For Marvel, Kevin Feige is the man with the keys to the kingdom and has been for years. As the president of Marvel Studios, Feige is responsible for bringing the entire MCU to life and for creating much of our current popular culture. As a “walking encyclopedia of Marvel,” Feige has brought its comic book characters to life on the big screen in such a way that even though there have been a variety of directors and screenwriters helming the individual projects, each film has played nicely into the others while retaining its own look and feel. To be sure, there is a certain aesthetic to Marvel Studios productions, but that’s part of the appeal – as a viewer, you know exactly what you’re going to get.

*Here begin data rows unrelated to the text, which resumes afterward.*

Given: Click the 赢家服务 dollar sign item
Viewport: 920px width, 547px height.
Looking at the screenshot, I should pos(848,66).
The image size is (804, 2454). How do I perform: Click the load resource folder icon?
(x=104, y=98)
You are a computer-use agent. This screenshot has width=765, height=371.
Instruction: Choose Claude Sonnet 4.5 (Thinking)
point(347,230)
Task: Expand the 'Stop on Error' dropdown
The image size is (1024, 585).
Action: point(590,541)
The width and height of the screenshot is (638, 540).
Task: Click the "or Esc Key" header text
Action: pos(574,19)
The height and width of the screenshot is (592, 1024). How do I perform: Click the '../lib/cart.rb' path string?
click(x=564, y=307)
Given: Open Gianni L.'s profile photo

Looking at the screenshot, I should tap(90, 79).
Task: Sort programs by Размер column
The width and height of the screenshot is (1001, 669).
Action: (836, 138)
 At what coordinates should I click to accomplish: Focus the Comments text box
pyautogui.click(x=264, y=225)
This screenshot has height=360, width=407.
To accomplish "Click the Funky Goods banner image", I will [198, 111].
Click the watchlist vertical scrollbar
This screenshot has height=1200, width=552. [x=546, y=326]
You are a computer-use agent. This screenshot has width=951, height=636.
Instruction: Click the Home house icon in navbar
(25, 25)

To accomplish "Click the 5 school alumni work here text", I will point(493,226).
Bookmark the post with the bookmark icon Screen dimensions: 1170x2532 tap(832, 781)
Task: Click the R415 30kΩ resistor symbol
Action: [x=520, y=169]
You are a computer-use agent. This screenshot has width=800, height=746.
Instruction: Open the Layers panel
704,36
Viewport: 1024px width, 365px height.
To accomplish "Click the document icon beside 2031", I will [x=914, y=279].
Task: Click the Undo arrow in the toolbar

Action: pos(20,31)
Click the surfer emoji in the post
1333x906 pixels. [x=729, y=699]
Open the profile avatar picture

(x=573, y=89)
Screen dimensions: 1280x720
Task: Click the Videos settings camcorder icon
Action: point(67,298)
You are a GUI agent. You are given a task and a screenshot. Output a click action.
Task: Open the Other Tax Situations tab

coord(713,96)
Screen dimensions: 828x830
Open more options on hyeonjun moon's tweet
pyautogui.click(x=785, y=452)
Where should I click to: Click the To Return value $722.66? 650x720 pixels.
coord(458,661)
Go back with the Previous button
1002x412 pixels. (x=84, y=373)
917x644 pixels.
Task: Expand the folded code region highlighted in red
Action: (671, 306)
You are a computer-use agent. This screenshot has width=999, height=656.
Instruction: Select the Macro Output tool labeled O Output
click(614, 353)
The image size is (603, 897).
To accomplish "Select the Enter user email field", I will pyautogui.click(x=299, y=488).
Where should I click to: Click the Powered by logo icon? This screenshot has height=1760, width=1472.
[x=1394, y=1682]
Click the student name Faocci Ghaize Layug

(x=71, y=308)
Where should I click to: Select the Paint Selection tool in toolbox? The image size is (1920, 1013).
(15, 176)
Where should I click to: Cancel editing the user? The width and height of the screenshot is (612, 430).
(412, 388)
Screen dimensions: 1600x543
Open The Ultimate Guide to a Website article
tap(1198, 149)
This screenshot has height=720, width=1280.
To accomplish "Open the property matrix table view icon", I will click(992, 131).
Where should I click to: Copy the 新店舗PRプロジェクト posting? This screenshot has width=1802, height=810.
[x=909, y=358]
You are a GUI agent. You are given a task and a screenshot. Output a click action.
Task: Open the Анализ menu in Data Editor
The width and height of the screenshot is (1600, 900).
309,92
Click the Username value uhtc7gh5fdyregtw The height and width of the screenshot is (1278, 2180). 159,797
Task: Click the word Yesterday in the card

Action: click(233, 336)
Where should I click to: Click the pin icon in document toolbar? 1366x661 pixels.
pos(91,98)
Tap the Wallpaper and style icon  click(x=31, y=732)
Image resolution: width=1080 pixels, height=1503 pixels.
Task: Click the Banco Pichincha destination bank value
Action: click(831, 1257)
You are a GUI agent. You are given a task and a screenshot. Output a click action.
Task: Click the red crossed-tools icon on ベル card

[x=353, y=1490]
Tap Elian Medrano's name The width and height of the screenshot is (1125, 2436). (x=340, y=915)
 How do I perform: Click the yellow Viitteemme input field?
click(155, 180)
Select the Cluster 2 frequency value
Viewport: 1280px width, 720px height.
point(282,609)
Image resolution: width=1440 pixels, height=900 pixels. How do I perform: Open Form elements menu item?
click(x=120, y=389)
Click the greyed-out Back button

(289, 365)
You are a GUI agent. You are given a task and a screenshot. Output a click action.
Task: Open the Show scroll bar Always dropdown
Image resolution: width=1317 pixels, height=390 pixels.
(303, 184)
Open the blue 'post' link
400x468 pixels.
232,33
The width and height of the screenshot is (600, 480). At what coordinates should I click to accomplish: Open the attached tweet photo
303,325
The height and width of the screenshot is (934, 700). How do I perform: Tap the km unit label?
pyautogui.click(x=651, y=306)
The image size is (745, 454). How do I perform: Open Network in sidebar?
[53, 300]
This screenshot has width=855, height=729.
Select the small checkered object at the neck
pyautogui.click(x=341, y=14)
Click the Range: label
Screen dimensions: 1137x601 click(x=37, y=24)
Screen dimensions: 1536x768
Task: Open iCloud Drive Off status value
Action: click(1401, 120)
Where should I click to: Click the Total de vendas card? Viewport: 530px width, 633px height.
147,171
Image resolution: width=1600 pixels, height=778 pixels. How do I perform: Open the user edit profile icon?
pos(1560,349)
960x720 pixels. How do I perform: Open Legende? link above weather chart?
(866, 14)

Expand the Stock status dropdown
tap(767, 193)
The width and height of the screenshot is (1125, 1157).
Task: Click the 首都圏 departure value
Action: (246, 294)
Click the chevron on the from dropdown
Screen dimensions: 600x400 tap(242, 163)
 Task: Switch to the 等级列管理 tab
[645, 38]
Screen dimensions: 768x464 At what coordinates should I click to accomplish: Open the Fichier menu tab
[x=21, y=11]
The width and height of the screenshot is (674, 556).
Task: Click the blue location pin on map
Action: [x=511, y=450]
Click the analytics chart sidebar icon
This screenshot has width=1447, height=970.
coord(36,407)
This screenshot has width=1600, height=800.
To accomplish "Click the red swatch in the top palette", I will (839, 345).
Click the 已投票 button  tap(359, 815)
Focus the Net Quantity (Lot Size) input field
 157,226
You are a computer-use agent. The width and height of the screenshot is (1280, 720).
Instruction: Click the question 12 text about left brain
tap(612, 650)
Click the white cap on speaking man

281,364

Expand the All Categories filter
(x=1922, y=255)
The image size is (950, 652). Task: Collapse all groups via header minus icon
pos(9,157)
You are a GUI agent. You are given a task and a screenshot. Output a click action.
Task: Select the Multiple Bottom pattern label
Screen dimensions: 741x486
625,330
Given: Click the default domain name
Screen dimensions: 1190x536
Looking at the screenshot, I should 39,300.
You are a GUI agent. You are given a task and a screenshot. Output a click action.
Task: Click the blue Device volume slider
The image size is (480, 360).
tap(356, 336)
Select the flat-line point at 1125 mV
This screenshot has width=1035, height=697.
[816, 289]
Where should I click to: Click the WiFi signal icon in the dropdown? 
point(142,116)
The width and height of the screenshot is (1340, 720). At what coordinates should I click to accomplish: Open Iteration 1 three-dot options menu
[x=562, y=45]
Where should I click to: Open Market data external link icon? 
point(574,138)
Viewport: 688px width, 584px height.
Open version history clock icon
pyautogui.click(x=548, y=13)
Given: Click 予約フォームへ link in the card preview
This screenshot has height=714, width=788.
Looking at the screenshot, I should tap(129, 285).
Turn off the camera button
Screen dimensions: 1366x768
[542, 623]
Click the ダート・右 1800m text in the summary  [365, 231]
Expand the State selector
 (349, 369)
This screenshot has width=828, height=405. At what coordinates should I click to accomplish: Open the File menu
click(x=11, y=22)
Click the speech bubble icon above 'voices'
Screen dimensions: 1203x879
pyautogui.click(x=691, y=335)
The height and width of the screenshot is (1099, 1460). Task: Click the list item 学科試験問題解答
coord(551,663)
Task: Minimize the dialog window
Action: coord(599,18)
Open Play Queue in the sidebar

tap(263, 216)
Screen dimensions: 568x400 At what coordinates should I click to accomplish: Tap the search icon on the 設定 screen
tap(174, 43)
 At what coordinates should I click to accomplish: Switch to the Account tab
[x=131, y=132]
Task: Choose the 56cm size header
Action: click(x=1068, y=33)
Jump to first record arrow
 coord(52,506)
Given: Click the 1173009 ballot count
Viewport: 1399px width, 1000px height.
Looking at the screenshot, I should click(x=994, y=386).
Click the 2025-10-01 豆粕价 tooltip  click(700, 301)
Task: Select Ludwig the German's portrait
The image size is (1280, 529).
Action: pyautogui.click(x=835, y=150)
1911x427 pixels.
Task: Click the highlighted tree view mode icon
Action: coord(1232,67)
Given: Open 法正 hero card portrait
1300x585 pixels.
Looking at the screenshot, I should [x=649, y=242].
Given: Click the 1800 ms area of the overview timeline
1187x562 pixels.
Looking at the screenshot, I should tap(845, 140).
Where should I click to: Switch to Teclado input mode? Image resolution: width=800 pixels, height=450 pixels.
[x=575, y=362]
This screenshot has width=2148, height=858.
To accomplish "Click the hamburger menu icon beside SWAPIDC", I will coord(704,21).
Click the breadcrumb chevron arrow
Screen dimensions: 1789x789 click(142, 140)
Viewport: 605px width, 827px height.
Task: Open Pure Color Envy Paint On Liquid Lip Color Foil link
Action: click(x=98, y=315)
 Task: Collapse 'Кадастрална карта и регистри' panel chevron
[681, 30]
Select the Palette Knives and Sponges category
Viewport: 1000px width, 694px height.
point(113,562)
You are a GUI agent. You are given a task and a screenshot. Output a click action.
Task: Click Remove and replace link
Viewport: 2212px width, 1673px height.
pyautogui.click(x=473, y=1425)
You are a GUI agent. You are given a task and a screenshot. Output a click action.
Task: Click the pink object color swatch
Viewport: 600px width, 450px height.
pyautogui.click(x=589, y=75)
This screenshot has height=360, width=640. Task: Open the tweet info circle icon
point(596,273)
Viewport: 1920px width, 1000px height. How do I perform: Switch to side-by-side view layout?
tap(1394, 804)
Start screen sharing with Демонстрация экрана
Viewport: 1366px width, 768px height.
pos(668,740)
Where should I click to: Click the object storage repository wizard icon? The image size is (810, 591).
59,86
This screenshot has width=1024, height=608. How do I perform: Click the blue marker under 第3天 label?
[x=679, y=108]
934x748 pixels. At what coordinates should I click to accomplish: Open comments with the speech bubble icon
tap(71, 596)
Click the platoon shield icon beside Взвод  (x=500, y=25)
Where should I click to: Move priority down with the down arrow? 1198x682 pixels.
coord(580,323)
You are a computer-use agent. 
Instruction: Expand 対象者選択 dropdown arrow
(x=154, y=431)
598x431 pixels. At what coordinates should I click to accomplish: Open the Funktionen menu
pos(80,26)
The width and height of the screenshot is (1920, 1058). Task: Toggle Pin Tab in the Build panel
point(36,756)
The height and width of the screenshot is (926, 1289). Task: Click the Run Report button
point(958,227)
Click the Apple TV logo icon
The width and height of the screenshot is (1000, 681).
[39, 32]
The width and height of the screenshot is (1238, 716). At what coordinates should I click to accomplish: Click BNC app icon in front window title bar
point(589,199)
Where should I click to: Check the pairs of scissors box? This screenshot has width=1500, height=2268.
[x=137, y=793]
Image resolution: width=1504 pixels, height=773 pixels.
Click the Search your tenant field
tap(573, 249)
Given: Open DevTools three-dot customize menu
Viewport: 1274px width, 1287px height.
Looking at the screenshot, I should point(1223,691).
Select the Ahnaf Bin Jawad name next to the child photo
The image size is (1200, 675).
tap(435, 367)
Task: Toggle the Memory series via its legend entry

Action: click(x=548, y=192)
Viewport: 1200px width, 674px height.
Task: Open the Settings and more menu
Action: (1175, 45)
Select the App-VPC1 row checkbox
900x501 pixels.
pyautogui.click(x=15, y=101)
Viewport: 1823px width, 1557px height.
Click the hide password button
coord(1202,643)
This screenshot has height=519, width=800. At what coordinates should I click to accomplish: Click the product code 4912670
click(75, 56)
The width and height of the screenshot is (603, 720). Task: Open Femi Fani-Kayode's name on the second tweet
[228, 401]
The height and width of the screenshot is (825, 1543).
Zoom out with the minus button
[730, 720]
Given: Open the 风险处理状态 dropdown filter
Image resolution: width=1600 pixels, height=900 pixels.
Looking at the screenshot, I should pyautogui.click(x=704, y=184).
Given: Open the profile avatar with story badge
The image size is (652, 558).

In terms of DC’s Extended Universe, Warner Bros. (which owns the comics company) has tapped director Zack Snyder to oversee the creation of the Justice League. While Snyder has made it clear that he, like Feige, has a particular vision for the DCEU, Warner Bros.’ choice of the director to lead the project as opposed to a company executive means that the films will likely be defined by his stylistic preferences as well. Snyder’s grim and monochromatic view of the world certainly has its place (and seems to be DC’s de rigueur in a post-Nolan world), but part of the reason why Marvel’s Guardians of the Galaxy and Fox’s Deadpool (also a Marvel property) were so much fun was that they weren’t afraid to poke fun at the genre. Though the MCU may eventually collapse under the weight of its own franchises, the DCEU may be undone by its own self-seriousness.

Winner: Marvel – for having an overarching vision that ties the MCU together, but leaves enough room for each franchise to have its own look and feel.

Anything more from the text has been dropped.